KABUL: A US drone strike on Sunday hit a suicide bomber in a vehicle who was aiming to attack Kabul airport as US forces worked to complete a withdrawal that will end two decades of military involvement in Afghanistan, US officials said.
The strike was the second by the US military since an Islamic State suicide bomb just outside the airport on Thursday killed 13 US troops and scores of Afghan civilians. The airport has been the scene of a massive airlift by US and allied forces evacuating their citizens and Afghans desperate to leave a country since the Islamist Taliban took control two weeks ago.
Officials said the strike targeted suspected militants from ISIS-K, a local affiliate of Islamic State that is an enemy of both the West and of the Taliban movement that took over the capital on Aug. 15 after a lightning offensive.
One US official said it was carried out by an unmanned aircraft piloted from outside Afghanistan, and that secondary explosions following the strike showed the target had been carrying a substantial amount of explosives. Television footage showed black smoke rising into the sky.
US strikes Islamic State 'planner' in Afghanistan after deadly Kabul attack
US officials had said they were particularly concerned about the ISIS-K attacking the airport as American troops depart, in particular the threat from rockets and vehicle-borne explosives.
The drone strike took place while remaining civilians waited at the airport to be flown out before the last troops leave, a Western security official told Reuters. A US official told Reuters on Saturday that fewer than 4,000 troops remained.
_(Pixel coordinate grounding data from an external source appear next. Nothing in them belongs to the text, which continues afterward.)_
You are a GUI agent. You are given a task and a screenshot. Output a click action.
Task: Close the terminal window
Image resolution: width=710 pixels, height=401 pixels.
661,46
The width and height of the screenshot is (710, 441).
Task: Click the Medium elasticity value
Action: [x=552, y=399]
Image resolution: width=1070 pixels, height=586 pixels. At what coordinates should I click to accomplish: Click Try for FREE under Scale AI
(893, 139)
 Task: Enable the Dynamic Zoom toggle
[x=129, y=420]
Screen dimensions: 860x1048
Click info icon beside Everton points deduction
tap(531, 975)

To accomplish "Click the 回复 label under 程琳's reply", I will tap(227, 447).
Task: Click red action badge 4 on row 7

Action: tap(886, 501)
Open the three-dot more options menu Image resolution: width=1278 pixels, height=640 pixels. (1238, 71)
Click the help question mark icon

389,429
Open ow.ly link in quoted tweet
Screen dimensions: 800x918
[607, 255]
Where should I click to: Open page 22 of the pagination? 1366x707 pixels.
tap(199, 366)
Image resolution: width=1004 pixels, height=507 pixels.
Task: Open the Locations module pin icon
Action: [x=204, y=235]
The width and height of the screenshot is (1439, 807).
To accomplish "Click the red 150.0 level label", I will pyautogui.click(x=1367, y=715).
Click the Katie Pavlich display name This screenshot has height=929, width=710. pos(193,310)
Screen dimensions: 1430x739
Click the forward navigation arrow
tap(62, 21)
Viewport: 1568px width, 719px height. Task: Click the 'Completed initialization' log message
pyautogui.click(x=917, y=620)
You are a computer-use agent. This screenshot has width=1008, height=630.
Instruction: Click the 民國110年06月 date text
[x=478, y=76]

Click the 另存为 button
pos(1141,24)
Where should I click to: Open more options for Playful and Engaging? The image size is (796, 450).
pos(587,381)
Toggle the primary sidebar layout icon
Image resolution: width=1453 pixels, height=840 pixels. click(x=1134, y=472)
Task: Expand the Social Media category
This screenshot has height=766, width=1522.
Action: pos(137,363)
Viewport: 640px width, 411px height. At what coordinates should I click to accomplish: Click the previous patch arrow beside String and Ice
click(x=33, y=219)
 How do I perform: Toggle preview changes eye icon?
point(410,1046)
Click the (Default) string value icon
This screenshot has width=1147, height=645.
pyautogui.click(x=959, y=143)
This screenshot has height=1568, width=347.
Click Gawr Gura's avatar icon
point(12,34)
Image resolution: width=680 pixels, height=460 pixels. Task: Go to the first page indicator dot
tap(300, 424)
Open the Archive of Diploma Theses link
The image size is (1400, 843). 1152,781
The Taliban also said the explosion was caused by a US missile strike. "The vehicle and those inside it were killed in the drone strike," Taliban spokesman Zabihullah Mujahid said.
They had started their own investigations to determine whether it was really a suicide bomber driving a vehicle loaded with explosives, he said. President Joe Biden has said he will stick by his deadline to withdraw all US troops from Afghanistan by Tuesday. He had said on Saturday that his military chiefs had told him another militant attack was highly likely.